To access the server, the user can use the various PSONO clients such as Web client, Android, and browser extensions for Chrome & Firefox. Dedicated Docker images for quick setup of PSOSN is also available.
If we talk about the available versions of PSONO, there are three- Community version, Enterprise Edition limited, and Enterprise Edition for big companies.
Community and Enterprise Edition limited versions are available to use free of cost. The EE limited edition which is meant to use free of cost for the small teams comes with some extra features such as LDAP & SAML SSO, Audit Logging, Compact Enforcement, and Basic support but with a restriction of 10 users.
Those who are interested in Enterprise Edition for big companies, they have to pay 2 euro per month (billed manually); suitable for Teams with a minimum, 25 users.

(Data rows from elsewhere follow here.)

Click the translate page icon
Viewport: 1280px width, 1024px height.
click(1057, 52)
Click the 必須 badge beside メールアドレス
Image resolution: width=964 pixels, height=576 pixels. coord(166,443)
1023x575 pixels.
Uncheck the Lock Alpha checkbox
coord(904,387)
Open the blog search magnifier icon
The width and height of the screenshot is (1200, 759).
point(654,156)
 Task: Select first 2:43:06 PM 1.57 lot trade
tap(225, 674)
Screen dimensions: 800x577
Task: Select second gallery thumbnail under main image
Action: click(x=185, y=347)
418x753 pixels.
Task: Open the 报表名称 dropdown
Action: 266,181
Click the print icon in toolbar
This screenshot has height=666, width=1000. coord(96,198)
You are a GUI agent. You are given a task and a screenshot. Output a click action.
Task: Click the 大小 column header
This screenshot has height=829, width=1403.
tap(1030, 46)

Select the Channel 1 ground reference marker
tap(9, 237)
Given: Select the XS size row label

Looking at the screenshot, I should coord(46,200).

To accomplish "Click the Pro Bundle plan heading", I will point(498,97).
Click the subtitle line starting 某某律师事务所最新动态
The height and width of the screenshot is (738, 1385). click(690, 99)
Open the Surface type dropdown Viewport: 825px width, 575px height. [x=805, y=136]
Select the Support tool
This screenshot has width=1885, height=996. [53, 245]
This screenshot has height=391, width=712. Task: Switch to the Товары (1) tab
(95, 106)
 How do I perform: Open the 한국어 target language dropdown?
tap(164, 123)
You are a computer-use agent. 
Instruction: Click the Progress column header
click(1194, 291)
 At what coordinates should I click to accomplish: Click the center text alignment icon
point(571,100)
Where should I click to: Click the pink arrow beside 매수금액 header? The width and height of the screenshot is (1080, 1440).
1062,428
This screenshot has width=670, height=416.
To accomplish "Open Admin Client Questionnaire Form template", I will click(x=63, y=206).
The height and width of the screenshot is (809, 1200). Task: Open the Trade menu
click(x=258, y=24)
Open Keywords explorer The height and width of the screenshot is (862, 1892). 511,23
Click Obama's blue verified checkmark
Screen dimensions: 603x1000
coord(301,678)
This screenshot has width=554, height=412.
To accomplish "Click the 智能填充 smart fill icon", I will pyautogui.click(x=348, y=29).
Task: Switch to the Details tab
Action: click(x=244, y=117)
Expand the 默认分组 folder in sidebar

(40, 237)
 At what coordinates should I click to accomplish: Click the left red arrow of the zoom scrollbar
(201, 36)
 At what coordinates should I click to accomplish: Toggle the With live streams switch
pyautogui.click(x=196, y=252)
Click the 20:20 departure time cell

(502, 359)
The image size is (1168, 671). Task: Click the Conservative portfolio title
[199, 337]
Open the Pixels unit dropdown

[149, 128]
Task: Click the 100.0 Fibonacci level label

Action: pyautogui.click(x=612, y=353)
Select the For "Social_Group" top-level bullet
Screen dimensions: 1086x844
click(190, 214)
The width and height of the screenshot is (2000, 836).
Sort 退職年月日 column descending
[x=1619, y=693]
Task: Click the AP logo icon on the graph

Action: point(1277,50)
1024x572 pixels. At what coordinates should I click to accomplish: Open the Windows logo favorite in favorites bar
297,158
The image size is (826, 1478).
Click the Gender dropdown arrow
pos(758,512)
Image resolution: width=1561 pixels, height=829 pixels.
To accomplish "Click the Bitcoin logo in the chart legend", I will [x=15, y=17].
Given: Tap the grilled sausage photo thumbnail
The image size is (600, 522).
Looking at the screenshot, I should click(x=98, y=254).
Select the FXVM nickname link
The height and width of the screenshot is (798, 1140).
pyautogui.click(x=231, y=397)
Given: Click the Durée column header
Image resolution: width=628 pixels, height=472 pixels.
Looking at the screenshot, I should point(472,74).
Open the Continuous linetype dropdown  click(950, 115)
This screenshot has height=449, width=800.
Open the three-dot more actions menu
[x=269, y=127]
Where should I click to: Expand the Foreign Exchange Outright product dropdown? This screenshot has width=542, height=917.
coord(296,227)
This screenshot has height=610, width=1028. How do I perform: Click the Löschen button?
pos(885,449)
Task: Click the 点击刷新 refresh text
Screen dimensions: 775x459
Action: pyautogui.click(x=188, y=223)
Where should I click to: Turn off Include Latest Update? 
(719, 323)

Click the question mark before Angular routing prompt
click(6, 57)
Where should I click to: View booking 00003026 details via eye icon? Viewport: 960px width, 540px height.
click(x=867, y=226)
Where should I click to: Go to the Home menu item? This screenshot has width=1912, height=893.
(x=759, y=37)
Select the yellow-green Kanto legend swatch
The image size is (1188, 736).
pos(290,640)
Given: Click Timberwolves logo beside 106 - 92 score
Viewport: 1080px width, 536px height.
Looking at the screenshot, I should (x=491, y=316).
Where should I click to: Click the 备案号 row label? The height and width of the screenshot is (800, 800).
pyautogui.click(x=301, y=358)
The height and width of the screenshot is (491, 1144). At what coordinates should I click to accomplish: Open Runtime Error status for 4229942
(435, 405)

Well, if you are a startup and have a developer team then it would be not very much difficult to adapt and make the PSONO to full fill the password managing demands.
Nevertheless, if you are an individual or small team and don’t want to set up your own server then it is possible to use the PSOSON server to save passwords. For that just like any other password management provider service, the user has to register on the official website.
5. Padloc– Password Manager
Padloc is also a Github password manager project that can be installed by the user on their own premises. However, they also provide their own cloud service with various plans, like Bitwarden they also offer a free plan but with some limitations which is it can store up to 50 passwords, credit cards, and other items up to 2 connected devices. If you want more than that on the developer’s cloud then you have to go for Premium, Family, Team, or business plans.
The client apps for the Padloc server are available for Windows, macOS, Linux, Android, iOS along with an extension for Google Chrome and Firefox.
Closing thoughts on Best Open-Source Password Managers
Those days are gone when open-source projects were not enough capable to compete with proprietary services. Now, we can easily compare them with some well-known services such as Dashlane and Lastpass. The benefit of using an open-source software manager is transparency, we can audit the source code and even can modify it as per our requirements, and above that the community support. Yes, indeed when it comes to the self-hosting of such projects then setup complications would be there especially for those who don’t have a technical background.
Open-source password managers also use complex encryption algorithms along with multi-step authentication tools to offers high security. So, any startup or enterprise that wants to host all credentials on their own server can use them.